Court Opinion

ID: 9336024
Source: CourtListenerOpinion
Date Created: 2022-12-15 21:50:02.390194+00
Date Added: 2024-06-11T17:15:11.486128
License: Public Domain

RUDKIN, Circuit Judge.
The indictment in this case charged a conspiracy to defraud the United States of the sum of approximately $29,000 by omitting approximately $39,000 from the income tax return for the year 1918. Upon the trial there was no denial of the fact that the government had been thus defrauded, so that the principal issues left in the case were: Was there a conspiracy to that end; and, if so, who were the parties to that conspiracy? The defendants Hansen and Forrester were found guilty, and the former has sued out the present writ of error.

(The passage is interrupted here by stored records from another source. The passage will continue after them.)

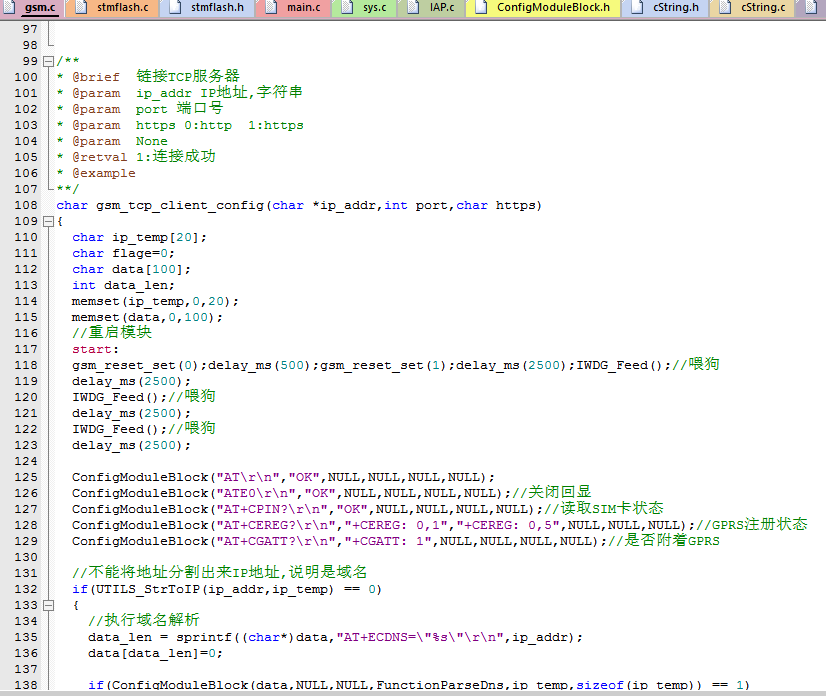Select the main.c editor tab

click(303, 8)
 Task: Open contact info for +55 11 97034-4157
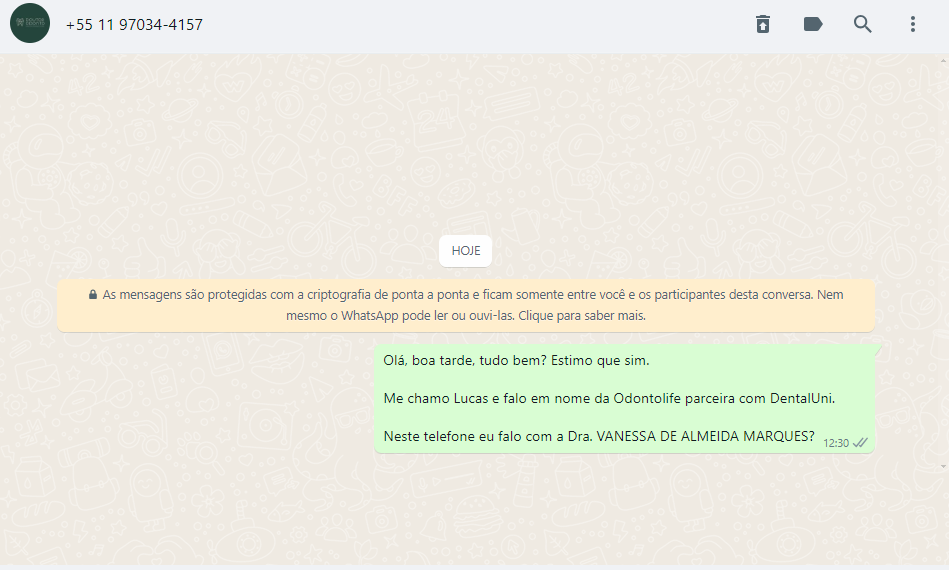[134, 25]
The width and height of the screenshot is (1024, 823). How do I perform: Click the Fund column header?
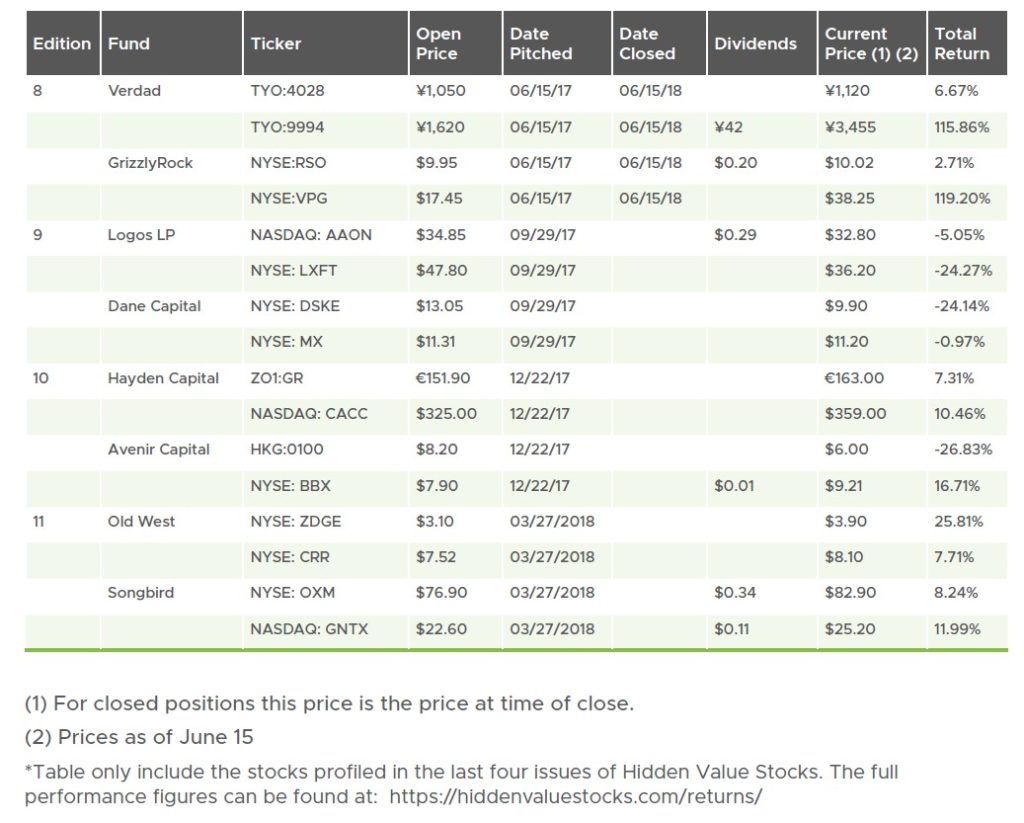(129, 44)
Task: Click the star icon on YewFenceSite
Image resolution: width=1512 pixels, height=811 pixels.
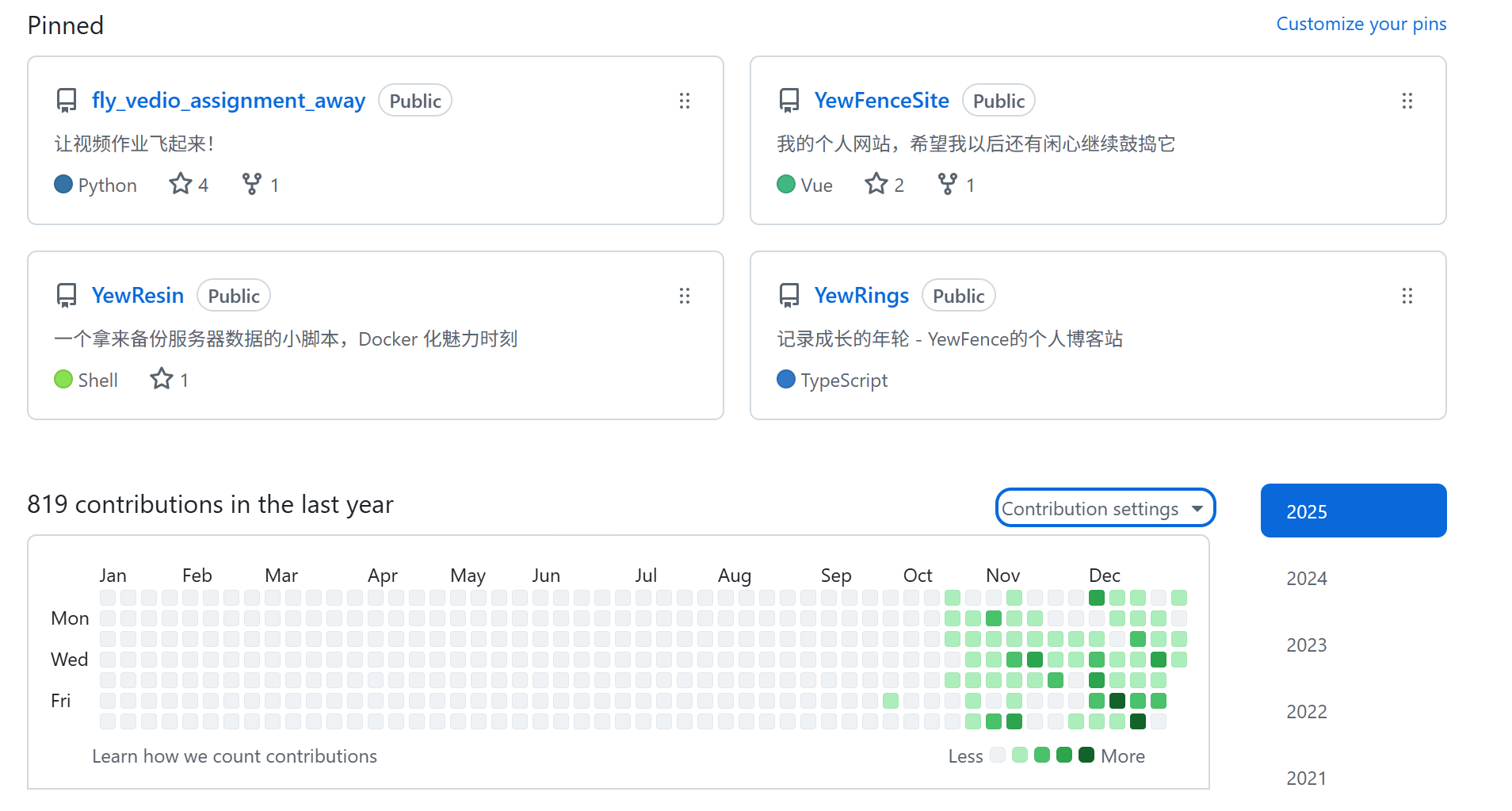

The argument for reversal is based entirely upon statements made by the attorney for the Bureau of Internal Revenue in .his closing argument to the jury. Counsel for another defendant claimed, in the course of his argument, that the tax imposed by the government was exorbitant, unjust, and confiscatory, and that the government had other means of collecting the tax without resorting to a criminal prosecution. Counsel for the' plaintiff in error adopted that part of the argument as his own. In his closing argument, counsel for the government referred to the recent war and to war slackers, comparing the conduct of the defendants with the conduct of those who died on the field of battle, charged that the defendants had made excessive profits on supplies furnished to the government, and exhibited to the jury, a small bolt, supplied to the government at a cost of $4.30. Timely objection to these several statements was interposed, and the court, from time to time, admonished the jury that they should not be carried away by appeals to their prejudices or sensibilities, that the defendants were not on trial for charging high or excessive prices, that they were given no opportunity to offer evidence upon that question, and that they might consider the circumstances only in determining'whether the defendants made greater profits than were disclosed by the tax return. Later the court again charged the jury that the defendants were not on trial for the prices charged; that the question at issue was whether the defendants had conspired to keep the government in ignorance of their income.
Of course, the jury had no concern with the justice of the tax or with the prices charged by the defendants, and they were so advised by the court. It might seem ungenerous, on the part of the government, to complain of excessive profits, when it was claiming the lion’s share, or four-fifths; but consistency in arguments to juries is not .always found, or to be expected. It is often a difficult 'task to keep counsel strictly within the record, and the narrower the issue the more *595difficult becomes the task. But, as said by the Supreme Court, in Dunlop v. United States, 165 U. S. 486, 498, 17 Sup. Ct. 375, 379 (41 L. Ed. 799):
“If every remark made by counsel outside of tbe testimony were ground for a reversal, comparatively few verdicts would stand, since in the ardor of advocacy, and in the excitement of trial, even the most experienced counsel are occasionally carried away by this, temptation.”
And when we consider the nature of the statements complained of, ■the admonitions of the court, and all the surrounding circumstances, we have no hesitancy in saying that there is nothing in the present record calling for reversal. Chadwick v. United States, 141 Fed. 225, 245, 72 C. C. A. 343; Johnston v. United States, 154 Fed. 445, 83 C. C. A. 299; Diggs v. United States, 220 Fed. 545, 136 C. C. A. 147; Fitter v. United States, 258 Fed. 567, 169 C. C. A. 507; Merritt v. United States (C. C. A.) 264 Fed. 870; Green v. United States (C. C. A.) 266 Fed. 779.
The judgment of the court below is affirmed.